THE AMERICAN MADONNA
XI
NEW YORK
If he had been able to earn his living in any conventional and accepted way, he would not have been on his way to join the S.S. Saurian as she lay off the landing-stage at Southampton on that bright September morning. The poor must needs learn a trade, because a trade is necessary to mere existence; but it is the tragedy of the rich and the semi-rich that, when once deprived of the artificial security of riches, they are helpless.
Arthur had plenty of time to do battle with this afflicting thought as he travelled down to Southampton. It accompanied him, like a voice of irony, in the rushing wheels; flashed upon him in the sentinel telegraph posts, each bearing aloft its spark of silent fire; saluted him from a hundred fields where men stood bare-armed beside the loaded wains; mocked him in casual glimpses of firm faces behind the glass of signal-boxes, in hurrying porters at the points of stoppage, in groups of labourers leaning lightly on spade or mattock, as the train thundered past. In all these faces, common as they were, there was a look of proud efficiency. In every sight and sound was the vindication of human toil. These men, each in his several way, had solved the problem of life. Each had learned to do something which the world wanted done. They did the work required of them, undistracted by problems and philosophies; asked no questions concerning the structure of society or the nature of life; were content to add their stone to the cairn, to pass on and be forgotten, and to earn the final simple elegy, "home have gone and ta'en their wages."
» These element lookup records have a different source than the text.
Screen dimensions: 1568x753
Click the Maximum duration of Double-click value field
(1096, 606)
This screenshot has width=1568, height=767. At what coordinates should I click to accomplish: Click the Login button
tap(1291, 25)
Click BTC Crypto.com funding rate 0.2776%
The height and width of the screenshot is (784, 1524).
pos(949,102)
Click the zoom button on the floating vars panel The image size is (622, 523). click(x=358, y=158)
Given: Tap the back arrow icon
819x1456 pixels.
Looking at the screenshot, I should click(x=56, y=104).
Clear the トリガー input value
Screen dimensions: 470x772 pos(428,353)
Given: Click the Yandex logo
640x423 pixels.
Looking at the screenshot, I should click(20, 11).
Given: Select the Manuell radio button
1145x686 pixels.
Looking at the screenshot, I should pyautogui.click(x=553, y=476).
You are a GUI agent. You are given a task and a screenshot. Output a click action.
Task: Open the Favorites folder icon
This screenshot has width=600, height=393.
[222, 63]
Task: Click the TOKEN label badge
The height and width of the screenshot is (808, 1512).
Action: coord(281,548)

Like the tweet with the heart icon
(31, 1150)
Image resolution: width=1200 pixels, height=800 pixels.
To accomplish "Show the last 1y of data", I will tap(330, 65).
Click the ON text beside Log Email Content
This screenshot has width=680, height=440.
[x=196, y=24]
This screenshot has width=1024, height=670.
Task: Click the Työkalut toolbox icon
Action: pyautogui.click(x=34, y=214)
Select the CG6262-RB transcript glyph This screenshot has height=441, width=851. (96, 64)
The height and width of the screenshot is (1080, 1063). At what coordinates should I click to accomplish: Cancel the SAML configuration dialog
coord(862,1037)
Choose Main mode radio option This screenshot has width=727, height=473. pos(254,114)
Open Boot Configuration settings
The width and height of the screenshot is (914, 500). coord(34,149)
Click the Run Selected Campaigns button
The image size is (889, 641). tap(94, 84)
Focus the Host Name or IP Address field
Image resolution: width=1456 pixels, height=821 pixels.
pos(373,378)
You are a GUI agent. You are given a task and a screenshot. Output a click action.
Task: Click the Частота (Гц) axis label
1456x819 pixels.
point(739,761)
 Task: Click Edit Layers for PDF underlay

But Arthur—what did he know of this primeval life of man, which had gone on from the dawn of the world, unchanged by change of dynasties, by the readjustment of nations, by the birth and death of a hundred intricate philosophies, literatures, reforms, social experiments, social reconstructions? He knew less than the humblest child who followed the reapers in the field, or began the perilous process of existence by earning casual pence in the mine or factory. Like so many youths in an age when all forms of hand-labour have lost their dignity, he had learned a hundred things which lent a false glamour to existence, but not one which supplied its vital needs. He had accumulated accomplishments, but had not developed efficiencies, as though one should adorn and decorate a machine in which the works were lacking.
"Let me reckon up my capital," he thought as the train rushed on; "let me ascertain my authentic stock-in-trade. I have some knowledge of Greek literature and Roman history, but it is probable that in all this train-load of human creatures there are not half a dozen who would attach the least value to my knowledge. I can decipher old French chronicles with fair success; I know enough of music to understand the theory of counterpoint, and enough of poetry to construct a decent sonnet; and, so far as I can see, these are not commodities which possess any marketable value. I have thirty pounds given me by my mother; but if my life depended upon my earning thirty pence, I know no possible method by which I might wrest the most wretched pittance from the world's closed fist. I am, in fact, an incompetent, but through no fault of my own. It seems that I have been elaborately trained to do a great number of things which no one wants done, but not one of the things for which the world makes eager compensation. What were mere pastime to the savage is to me an inaccessible display of effort; left alone with the whole open world for my kingdom, it is doubtful if I could build a house, grow a potato, bake a loaf, or secure the barest means of life. Such is my deplorable condition that it is possible—no, entirely certain, that the poorest emigrant in this rushing freight of men and women would scruple to change places with me. That's a pretty situation for a gentleman of England and an Oxford graduate, isn't it?"
He smiled mirthlessly at the thought. Yet while it humiliated him, youth asserted its right sufficiently to extract from it a certain flavour of exhilaration. He was at all events coming to grips with the reality of living. He had been like a boy swimming upon bladders; the bladders were now removed, and a potent and tremendous sea throbbed beneath him. Since he could depend no more on artificial aids to life, it followed that life must needs develop its own latent forces. There surely must be such forces in himself, an elemental manhood which must justify itself. There recurred to him a saying of Hilary Vickars. They had been discussing one night the infinite and elusive question of wherein lay the wisdom of life, when Vickars had abruptly said, "Practice is the only teacher. You learn to walk by walking, to swim by swimming, to live by living. The child has no theory about walking: he simply walks, at the price of a thousand tears and bruises. In the same way we must make the experiment of living in order to learn how to live. It is the same with religion. We make the experiment of God before we can find God. The particular folly of men to-day is that they think wisdom comes by talking about wisdom. One honest attempt to do something, however blunderingly, is worth a lifetime of discussion about how it should be done."
"Yet Browning held that the great thing planned was better than the little thing achieved," he had responded.
"Browning also was a talker rather than a doer," Vickars had replied. "He misleads men by the very robustness of his talk into the notion that great dreams can take the place of great actions. Don't let him mislead you. Remember what I say, that the great business of life is to live, not to criticise life."